## Problema
Selecciona y copia todas las líneas de abajo en las que aparezca la palabra "what".

***** Datos sin procesar *****

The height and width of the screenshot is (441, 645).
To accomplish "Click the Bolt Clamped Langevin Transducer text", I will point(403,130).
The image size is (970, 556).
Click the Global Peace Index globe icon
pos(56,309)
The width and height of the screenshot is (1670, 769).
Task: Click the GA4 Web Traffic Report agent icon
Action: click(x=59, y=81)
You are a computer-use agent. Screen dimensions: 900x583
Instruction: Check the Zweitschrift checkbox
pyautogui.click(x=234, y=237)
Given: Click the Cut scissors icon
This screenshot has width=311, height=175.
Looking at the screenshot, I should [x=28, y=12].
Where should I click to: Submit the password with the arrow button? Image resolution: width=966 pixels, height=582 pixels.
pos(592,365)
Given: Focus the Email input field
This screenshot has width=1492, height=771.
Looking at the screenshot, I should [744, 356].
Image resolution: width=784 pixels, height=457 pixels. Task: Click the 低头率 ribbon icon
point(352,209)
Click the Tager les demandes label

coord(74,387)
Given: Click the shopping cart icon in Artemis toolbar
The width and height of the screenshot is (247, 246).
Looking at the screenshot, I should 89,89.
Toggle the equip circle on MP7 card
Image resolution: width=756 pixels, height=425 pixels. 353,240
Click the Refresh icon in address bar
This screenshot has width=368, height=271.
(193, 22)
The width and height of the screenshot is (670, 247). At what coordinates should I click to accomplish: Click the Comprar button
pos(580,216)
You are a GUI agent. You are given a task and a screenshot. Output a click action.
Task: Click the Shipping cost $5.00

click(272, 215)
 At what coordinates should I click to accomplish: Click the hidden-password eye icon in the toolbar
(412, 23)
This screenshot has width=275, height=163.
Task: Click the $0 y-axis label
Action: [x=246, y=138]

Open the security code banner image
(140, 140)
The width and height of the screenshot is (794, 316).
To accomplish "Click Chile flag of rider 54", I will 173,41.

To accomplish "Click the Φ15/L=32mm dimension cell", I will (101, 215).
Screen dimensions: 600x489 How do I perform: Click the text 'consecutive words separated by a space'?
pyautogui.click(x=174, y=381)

*****

## Solución
The width and height of the screenshot is (670, 247). At what coordinates should I click to accomplish: Click the Comprar button
 At what coordinates should I click to accomplish: Click the hidden-password eye icon in the toolbar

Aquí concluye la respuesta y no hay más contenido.